As for the output file, what AllTalk returns is what the AI model generated. If there is additional silence in your audio sample file, that may have an effect there.

Thanks

luca2125 commented 1 week ago

Hi erew123,

Here what happen with v2:

C:\prova2\alltalk_tts-alltalkbeta2\alltalk_tts-alltalkbeta>start_alltalk.bat Traceback (most recent call last): File "C:\prova2\alltalk_tts-alltalkbeta2\alltalk_tts-alltalkbeta\script.py", line 15, in import soundfile as sf ModuleNotFoundError: No module named 'soundfile'

(C:\prova2\alltalk_tts-alltalkbeta2\alltalk_tts-alltalkbeta\alltalk_environment\env) C:\prova2\alltalk_tts-alltalkbeta2\alltalk_tts-alltalkbeta>

about the reference file I have checked there is no silence in any part of file.

best regards

erew123 commented 1 week ago

Hi @luca2125

That sounds like you do not have the correct requirements installed.

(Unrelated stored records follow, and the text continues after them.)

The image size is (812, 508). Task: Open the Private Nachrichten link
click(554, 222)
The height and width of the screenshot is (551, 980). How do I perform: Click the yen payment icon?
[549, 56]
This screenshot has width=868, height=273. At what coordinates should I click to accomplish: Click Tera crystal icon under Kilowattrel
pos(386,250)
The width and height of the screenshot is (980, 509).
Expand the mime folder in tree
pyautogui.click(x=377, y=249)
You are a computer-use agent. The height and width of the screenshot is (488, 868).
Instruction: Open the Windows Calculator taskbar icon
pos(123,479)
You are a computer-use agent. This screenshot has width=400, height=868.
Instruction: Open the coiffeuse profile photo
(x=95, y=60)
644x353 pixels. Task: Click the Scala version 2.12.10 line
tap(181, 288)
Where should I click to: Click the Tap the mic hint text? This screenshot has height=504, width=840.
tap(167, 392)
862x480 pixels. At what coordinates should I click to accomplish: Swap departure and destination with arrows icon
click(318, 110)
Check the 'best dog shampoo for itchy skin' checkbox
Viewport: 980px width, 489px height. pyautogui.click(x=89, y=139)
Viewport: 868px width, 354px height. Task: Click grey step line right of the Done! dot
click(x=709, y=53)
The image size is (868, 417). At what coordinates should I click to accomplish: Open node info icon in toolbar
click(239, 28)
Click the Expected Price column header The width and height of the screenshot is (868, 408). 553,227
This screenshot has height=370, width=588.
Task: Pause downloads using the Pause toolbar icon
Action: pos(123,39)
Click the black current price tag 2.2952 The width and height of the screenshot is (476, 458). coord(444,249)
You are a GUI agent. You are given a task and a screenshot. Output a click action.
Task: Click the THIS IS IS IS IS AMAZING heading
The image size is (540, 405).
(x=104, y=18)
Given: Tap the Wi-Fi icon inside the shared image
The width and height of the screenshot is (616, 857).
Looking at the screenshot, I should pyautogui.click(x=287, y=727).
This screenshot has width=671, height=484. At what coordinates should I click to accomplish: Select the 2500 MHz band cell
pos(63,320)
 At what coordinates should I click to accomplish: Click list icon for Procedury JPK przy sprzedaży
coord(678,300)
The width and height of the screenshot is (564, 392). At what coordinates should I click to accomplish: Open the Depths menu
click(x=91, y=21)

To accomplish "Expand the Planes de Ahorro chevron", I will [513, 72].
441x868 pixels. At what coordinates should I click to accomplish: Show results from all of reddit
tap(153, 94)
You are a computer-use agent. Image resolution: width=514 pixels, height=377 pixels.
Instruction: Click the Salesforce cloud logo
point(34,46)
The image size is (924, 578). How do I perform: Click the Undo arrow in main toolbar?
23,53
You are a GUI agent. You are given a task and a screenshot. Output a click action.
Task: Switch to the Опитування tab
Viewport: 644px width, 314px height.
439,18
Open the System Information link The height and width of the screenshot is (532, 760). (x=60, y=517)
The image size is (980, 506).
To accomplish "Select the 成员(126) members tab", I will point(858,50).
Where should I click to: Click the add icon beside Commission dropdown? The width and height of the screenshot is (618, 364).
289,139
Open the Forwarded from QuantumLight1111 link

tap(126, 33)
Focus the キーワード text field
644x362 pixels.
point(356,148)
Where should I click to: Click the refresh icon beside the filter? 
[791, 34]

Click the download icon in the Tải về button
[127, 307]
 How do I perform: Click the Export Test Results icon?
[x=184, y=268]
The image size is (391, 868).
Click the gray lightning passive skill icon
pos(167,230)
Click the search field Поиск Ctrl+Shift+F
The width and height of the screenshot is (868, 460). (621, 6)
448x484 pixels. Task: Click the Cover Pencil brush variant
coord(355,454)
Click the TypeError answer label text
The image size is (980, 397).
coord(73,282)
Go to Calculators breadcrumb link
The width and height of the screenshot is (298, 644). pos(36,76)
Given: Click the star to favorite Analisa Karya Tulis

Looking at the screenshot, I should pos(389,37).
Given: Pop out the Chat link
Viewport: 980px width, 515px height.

I assume you did go through the installation for v2. Im assuming you have set it up to run in standalone, though the atsetup.bat utility.

I would recommend deleting the alltalk environment and running setup again, however, you can also start the alltalk environment with the start_environment.bat and from the alltalk folder, move into the system, then the requirements folder and pip install -r requirements_standalone.txt to re install the requirements file.

Thanks

luca2125 commented 1 week ago

Hi erew123,

I have reapeat the installation of V2 and checked the console with more attection.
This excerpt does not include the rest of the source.